Which lines in the data below contain the string "menu"? Copy out each of them in full.

___ RECORDS FOR THIS TASK

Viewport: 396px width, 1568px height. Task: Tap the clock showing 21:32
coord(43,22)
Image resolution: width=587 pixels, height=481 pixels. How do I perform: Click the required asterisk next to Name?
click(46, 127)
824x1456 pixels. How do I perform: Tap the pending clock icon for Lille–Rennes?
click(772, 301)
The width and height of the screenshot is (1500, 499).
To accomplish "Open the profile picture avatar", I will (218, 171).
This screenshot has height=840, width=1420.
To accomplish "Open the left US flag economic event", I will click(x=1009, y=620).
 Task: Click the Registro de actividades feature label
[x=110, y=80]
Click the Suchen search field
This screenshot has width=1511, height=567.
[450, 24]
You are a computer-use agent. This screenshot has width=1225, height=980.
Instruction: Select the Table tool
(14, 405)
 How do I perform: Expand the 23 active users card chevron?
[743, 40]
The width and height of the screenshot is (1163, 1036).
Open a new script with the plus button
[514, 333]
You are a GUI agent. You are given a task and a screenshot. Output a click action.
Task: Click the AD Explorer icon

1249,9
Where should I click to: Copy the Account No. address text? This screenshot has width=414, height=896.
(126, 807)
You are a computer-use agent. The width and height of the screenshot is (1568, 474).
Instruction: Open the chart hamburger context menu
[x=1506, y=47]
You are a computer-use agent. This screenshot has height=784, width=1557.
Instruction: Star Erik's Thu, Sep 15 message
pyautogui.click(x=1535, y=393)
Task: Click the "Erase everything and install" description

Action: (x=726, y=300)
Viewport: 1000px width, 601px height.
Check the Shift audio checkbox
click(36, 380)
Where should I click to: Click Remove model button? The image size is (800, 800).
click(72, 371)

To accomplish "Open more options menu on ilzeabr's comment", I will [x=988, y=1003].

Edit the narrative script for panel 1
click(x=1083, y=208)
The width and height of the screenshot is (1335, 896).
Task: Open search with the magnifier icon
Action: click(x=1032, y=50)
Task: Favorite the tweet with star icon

______

- OUTPUT BELOW -
Instruction: Open the chart hamburger context menu
To accomplish "Open more options menu on ilzeabr's comment", I will [x=988, y=1003].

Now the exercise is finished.